Tahun 1960-an, secara perlahan, lapangan pacuan kuda tersebut mulai beralih kepemilikan dan mulai muncul perumahan elit. Sejumlah sumber menjelaskan bahwa tahun 1990-an, lapangan pacuan kuda tersebut benar-benar sirna tanpa bekas.
Apakah puisi Sapardi tersebut terkait dengan kerinduan akan hadirnya ruang terbuka dengan kisah heroisme TRIP di sekitar Jalan Jakarta? Atau hanya sekadar kerinduan pribadi penulis? Semuanya mungkin saja.
Dalam kisah berbeda, penulis perempuan asal Malang, Ratna Indraswari Ibrahim, pernah menyuarakan kritik dan suara hatinya atas alih fungsi hutan kota lahan eks kampus Akademi Penyuluh Pertanian (APP) di kawasan Tanjung, Sukun, melalui novelnya berjudul Lemah Tanjung.
Kasus alih fungsi hutan kota tersebut terjadi pada serentetan tahun 1990-an hingga awal tahun 2000-an.

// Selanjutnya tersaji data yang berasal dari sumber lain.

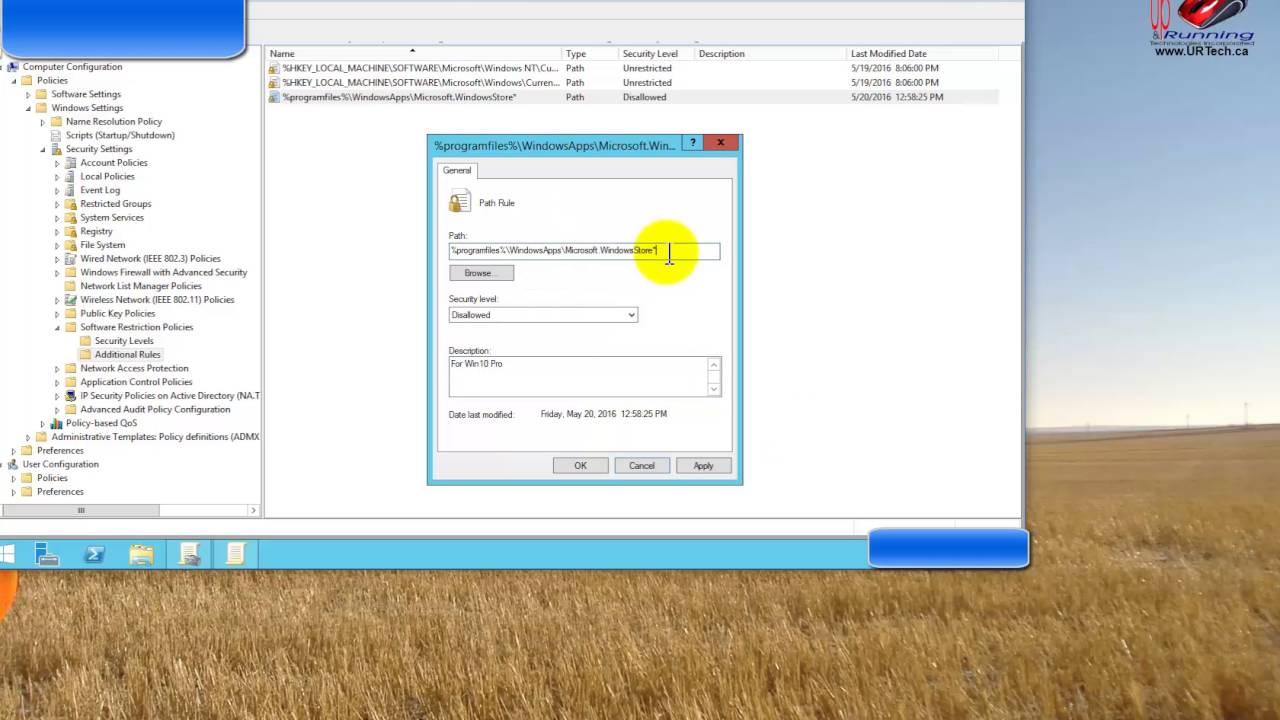Click the Browse button
Viewport: 1280px width, 720px height.
(480, 272)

Menurut berbagai catatan yang ada, hutan kota Tanjung atau biasa disebut Lambau (dari kata landbouw) tersebut, benar-benar rata dengan tanah pada tahun 2002.

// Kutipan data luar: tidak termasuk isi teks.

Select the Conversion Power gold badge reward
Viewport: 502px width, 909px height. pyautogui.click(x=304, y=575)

Kini, hutan kota Lambau tersebut menjadi perumahan elit berharga miliaran rupiah, dengan keberadaan hotel mewah di sana.
Baca Juga: Mengembalikan Malang Kota Taman
Jika sasaran tembak puisi Sapardi di atas masih samar-samar, tidak halnya dengan novel Ratna tersebut. Perempuan penulis yang duduk di kursi roda itu, bersama sejumlah aktivis, saat itu turut berjuang memertahankan hutan kota APP. Meski perjuangan mereka gagal, tetapi Ratna menyampaikan kesedihan dan kritiknya melalui novel. Ia menjadikan novelnya sebagai bukti sejarah, bagaimana lingkungan selalu dengan mudah ”diperjualbelikan” demi kekayaan segelintir orang.

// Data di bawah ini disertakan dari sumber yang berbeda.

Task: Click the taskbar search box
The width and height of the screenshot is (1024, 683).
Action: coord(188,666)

Karya sastra tentang Malang juga muncul dalam kumpulan cerpen Iman Suwongso berjudul ”Si Jujur Mati di Desa Ini” (2017). Di dalamnya beberapa kali muncul latar tempat seperti Gunung Kawi dan desa-desa di Kabupaten Malang. Dalam cerpennya, Iman berusaha melukiskan keindahan Malang di mana di sisi barat bisa melihat Gunung Kawi, di mana langit sekitarnya akan memendar kemerahan saat senja. Keelokan Malang tersebut tampak dari cerpen ”Senja Merah Mak Ram”.
Iman terlihat berusaha menyuguhkan Malang bukan sekadar sebagai latar tempat, tetapi lebih jauh, menonjolkan pesona alam Malang di mana teramu dalam kesahajaan hidup warga desa di sana.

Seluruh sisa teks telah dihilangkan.